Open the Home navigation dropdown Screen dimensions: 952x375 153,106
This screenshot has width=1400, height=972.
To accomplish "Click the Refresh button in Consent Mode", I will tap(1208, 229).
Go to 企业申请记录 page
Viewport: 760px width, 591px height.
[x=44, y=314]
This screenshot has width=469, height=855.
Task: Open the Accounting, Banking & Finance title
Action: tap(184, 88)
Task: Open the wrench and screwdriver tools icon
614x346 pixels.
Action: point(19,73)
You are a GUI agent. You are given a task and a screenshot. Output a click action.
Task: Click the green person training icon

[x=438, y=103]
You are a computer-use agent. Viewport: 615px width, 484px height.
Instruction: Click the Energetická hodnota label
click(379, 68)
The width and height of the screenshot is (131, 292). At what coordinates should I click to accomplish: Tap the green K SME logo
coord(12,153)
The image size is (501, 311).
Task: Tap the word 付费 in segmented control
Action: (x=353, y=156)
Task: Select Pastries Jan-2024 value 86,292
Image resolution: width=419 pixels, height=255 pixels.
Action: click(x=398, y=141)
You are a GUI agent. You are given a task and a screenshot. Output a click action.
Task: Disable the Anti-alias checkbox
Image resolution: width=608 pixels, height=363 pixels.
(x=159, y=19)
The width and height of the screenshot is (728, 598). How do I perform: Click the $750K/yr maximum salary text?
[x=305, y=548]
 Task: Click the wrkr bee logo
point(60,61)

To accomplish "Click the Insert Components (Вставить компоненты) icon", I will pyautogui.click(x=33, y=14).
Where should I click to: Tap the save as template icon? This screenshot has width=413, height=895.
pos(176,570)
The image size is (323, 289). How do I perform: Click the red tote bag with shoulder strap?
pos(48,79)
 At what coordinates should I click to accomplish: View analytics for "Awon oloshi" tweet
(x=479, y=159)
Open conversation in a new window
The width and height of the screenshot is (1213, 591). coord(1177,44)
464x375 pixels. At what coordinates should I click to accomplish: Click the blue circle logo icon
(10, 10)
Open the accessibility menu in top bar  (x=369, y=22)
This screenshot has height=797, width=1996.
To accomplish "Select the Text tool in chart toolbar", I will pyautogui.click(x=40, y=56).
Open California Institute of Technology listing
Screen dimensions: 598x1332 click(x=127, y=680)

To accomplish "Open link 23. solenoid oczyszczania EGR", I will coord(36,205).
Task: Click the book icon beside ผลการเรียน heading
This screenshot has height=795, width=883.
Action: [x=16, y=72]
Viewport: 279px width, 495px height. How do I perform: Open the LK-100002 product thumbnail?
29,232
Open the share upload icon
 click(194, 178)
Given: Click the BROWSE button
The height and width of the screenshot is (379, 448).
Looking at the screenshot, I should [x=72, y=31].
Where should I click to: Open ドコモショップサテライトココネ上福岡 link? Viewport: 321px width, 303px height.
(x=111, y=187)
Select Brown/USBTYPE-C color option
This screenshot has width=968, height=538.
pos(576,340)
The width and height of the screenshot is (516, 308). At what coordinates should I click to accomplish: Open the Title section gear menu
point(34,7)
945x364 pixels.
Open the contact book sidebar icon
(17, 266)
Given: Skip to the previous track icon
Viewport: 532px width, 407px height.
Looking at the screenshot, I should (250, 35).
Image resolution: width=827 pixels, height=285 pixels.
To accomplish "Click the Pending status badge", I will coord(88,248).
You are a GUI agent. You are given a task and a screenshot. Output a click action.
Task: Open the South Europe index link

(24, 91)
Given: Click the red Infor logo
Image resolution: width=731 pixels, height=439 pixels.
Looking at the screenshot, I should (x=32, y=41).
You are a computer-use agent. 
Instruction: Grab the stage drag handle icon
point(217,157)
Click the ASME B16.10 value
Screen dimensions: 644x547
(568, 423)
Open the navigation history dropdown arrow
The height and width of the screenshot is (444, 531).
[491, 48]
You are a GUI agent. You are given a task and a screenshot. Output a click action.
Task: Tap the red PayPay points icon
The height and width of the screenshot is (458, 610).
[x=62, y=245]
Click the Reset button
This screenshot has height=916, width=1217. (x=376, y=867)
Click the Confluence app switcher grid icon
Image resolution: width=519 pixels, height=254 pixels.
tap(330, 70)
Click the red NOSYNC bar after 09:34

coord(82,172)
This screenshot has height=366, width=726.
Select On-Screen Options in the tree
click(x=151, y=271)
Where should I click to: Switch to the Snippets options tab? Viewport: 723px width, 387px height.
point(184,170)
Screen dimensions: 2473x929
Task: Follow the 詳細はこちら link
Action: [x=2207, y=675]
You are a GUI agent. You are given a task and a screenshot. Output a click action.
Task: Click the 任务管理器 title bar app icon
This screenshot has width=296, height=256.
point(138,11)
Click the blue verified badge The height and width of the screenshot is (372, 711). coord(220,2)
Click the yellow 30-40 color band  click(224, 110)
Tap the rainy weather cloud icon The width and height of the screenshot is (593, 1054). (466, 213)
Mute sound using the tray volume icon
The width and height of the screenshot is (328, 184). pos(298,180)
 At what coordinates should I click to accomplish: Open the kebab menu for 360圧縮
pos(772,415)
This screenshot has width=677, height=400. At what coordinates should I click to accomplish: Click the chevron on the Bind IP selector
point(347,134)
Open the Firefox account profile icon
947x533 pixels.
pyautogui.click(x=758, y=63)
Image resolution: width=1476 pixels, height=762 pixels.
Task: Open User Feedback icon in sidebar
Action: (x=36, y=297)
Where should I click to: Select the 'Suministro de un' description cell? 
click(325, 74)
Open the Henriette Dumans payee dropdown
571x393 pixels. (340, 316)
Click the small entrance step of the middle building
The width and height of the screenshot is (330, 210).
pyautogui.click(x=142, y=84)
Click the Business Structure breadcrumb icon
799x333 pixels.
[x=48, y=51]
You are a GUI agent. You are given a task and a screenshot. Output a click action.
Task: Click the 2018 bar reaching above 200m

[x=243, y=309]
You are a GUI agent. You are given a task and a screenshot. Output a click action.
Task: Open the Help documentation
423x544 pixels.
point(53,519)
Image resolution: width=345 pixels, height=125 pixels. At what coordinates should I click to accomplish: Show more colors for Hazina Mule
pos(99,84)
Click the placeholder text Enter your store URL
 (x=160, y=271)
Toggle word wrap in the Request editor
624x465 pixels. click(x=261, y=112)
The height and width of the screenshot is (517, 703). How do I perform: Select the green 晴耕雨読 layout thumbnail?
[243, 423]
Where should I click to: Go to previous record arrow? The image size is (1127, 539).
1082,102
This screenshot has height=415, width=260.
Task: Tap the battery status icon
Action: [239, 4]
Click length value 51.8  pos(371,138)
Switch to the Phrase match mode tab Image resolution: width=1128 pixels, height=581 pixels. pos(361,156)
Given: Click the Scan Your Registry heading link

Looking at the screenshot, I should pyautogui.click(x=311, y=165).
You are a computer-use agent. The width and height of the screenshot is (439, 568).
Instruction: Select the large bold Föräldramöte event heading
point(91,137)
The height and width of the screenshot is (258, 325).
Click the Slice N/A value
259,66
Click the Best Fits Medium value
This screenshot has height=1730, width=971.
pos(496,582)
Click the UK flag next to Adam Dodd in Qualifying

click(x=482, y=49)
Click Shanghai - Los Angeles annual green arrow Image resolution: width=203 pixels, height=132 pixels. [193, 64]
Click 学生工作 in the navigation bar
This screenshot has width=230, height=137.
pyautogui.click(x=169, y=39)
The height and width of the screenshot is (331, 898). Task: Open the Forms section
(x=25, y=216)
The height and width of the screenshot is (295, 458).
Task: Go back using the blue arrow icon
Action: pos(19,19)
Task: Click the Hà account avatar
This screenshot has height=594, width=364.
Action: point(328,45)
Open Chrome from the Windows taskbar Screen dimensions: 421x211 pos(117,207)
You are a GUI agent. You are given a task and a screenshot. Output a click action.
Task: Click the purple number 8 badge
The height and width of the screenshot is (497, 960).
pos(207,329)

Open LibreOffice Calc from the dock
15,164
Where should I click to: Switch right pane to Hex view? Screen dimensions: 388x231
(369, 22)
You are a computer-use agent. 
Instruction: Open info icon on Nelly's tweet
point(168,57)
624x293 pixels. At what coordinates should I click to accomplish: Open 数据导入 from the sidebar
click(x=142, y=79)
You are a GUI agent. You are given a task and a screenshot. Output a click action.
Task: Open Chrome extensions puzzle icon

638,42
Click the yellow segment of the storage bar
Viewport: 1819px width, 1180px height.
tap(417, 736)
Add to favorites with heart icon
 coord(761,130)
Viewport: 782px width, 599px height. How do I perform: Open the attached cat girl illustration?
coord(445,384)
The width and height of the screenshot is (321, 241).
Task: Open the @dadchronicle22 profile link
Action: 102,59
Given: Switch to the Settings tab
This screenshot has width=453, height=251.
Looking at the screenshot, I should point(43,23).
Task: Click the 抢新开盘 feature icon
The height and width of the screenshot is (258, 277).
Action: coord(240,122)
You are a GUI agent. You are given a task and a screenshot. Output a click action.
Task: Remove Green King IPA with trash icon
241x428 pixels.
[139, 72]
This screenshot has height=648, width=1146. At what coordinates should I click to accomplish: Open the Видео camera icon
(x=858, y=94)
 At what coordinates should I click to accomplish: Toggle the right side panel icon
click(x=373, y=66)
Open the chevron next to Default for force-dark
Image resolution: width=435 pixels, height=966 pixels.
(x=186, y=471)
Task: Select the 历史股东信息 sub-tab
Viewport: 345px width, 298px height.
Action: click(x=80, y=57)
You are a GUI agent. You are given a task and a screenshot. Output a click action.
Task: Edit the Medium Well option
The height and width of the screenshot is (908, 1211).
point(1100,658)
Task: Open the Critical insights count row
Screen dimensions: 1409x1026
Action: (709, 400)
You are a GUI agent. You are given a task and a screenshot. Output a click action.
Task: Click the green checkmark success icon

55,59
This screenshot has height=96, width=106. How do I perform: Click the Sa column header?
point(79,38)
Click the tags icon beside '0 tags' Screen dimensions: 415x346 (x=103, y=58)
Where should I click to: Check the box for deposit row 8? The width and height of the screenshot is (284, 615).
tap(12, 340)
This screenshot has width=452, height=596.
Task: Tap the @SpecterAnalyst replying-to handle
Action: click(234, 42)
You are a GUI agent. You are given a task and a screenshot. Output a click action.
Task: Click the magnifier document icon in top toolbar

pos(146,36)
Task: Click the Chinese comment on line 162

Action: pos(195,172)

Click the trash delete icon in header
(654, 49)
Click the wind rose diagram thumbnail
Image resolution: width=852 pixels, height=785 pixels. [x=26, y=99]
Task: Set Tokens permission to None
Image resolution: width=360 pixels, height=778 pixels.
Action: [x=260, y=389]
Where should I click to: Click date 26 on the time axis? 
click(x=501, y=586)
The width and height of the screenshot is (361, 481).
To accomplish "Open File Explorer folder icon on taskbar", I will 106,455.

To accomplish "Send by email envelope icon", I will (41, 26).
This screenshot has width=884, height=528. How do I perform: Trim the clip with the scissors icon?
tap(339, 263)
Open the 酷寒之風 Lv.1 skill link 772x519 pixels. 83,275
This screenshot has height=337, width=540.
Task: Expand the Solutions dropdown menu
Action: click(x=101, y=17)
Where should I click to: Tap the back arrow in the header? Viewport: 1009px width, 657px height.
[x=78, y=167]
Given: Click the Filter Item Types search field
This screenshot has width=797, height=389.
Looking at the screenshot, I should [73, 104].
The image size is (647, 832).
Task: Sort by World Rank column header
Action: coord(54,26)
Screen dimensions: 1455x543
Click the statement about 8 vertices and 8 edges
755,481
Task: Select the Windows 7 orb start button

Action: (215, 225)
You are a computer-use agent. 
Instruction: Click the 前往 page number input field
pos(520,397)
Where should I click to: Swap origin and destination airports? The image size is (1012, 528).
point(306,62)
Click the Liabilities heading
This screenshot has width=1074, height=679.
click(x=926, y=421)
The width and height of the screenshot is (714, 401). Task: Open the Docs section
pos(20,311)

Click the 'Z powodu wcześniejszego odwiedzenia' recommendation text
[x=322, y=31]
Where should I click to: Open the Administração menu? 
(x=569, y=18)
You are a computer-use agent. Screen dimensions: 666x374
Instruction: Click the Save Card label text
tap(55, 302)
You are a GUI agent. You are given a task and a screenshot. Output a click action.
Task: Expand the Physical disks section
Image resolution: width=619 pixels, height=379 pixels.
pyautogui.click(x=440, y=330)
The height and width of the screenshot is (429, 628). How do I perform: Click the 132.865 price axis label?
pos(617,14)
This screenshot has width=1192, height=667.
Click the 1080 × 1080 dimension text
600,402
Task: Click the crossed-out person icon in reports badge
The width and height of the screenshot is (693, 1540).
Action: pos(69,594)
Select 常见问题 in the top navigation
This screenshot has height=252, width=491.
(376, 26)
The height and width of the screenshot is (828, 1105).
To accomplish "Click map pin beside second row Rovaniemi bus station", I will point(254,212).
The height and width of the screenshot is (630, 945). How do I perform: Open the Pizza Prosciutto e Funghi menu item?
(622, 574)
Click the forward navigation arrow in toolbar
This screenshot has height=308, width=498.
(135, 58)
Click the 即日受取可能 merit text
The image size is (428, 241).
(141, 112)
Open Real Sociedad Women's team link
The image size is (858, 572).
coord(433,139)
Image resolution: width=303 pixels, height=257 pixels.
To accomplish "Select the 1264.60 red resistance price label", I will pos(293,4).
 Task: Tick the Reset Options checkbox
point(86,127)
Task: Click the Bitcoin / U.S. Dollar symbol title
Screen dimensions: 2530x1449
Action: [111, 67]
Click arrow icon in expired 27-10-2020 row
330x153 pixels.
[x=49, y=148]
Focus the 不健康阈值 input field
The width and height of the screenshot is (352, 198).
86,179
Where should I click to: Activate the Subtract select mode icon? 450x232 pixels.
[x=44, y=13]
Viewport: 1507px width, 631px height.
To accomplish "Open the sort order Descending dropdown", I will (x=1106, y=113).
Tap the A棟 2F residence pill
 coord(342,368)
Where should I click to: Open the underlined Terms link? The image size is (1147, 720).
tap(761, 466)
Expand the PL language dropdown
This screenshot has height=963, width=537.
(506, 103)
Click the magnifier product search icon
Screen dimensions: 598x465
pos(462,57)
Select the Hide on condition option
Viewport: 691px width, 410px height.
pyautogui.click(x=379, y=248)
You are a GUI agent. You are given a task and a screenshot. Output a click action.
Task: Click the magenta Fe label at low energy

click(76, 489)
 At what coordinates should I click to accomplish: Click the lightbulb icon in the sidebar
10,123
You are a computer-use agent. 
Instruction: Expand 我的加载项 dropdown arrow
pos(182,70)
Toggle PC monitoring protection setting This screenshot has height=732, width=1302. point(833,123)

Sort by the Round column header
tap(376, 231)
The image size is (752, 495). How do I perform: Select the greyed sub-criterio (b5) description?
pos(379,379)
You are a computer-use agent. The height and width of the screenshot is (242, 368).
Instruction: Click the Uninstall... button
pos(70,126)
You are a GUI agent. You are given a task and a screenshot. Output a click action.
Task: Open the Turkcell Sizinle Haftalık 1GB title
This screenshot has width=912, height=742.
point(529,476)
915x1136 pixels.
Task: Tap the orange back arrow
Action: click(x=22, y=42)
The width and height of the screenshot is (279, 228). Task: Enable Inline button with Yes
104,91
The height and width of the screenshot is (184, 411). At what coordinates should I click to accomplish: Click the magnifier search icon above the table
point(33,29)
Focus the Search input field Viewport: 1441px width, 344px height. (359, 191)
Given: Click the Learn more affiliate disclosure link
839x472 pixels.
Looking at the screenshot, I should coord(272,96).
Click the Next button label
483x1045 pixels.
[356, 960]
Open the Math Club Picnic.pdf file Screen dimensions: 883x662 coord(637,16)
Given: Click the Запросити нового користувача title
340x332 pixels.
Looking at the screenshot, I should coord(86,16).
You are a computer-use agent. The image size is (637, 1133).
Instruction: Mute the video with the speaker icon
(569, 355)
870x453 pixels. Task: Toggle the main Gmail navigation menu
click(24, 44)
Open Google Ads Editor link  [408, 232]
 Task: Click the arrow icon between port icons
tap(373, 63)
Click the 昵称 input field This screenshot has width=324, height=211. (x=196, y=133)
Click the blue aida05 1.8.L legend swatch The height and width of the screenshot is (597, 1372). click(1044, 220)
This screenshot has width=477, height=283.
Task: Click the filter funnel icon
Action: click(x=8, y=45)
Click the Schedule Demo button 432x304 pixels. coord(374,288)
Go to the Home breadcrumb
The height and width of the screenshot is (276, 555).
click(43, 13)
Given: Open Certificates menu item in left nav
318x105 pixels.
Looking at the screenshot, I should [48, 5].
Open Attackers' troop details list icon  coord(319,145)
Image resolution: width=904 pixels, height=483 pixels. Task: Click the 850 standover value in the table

++++

Send back an exact copy of only the lines from the line with "Task: Set Tokens permission to None" up to and including the line with "Task: Click the crossed-out" in the data above.

Task: Set Tokens permission to None
Image resolution: width=360 pixels, height=778 pixels.
Action: [x=260, y=389]
Where should I click to: Click date 26 on the time axis? 
click(x=501, y=586)
The width and height of the screenshot is (361, 481).
To accomplish "Open File Explorer folder icon on taskbar", I will 106,455.

To accomplish "Send by email envelope icon", I will (41, 26).
This screenshot has width=884, height=528. How do I perform: Trim the clip with the scissors icon?
tap(339, 263)
Open the 酷寒之風 Lv.1 skill link 772x519 pixels. 83,275
This screenshot has height=337, width=540.
Task: Expand the Solutions dropdown menu
Action: click(x=101, y=17)
Where should I click to: Tap the back arrow in the header? Viewport: 1009px width, 657px height.
[x=78, y=167]
Given: Click the Filter Item Types search field
This screenshot has width=797, height=389.
Looking at the screenshot, I should [73, 104].
The image size is (647, 832).
Task: Sort by World Rank column header
Action: coord(54,26)
Screen dimensions: 1455x543
Click the statement about 8 vertices and 8 edges
755,481
Task: Select the Windows 7 orb start button

Action: (215, 225)
You are a computer-use agent. 
Instruction: Click the 前往 page number input field
pos(520,397)
Where should I click to: Swap origin and destination airports? The image size is (1012, 528).
point(306,62)
Click the Liabilities heading
This screenshot has width=1074, height=679.
click(x=926, y=421)
The width and height of the screenshot is (714, 401). Task: Open the Docs section
pos(20,311)

Click the 'Z powodu wcześniejszego odwiedzenia' recommendation text
[x=322, y=31]
Where should I click to: Open the Administração menu? 
(x=569, y=18)
You are a computer-use agent. Screen dimensions: 666x374
Instruction: Click the Save Card label text
tap(55, 302)
You are a GUI agent. You are given a task and a screenshot. Output a click action.
Task: Expand the Physical disks section
Image resolution: width=619 pixels, height=379 pixels.
pyautogui.click(x=440, y=330)
The height and width of the screenshot is (429, 628). How do I perform: Click the 132.865 price axis label?
pos(617,14)
This screenshot has width=1192, height=667.
Click the 1080 × 1080 dimension text
600,402
Task: Click the crossed-out person icon in reports badge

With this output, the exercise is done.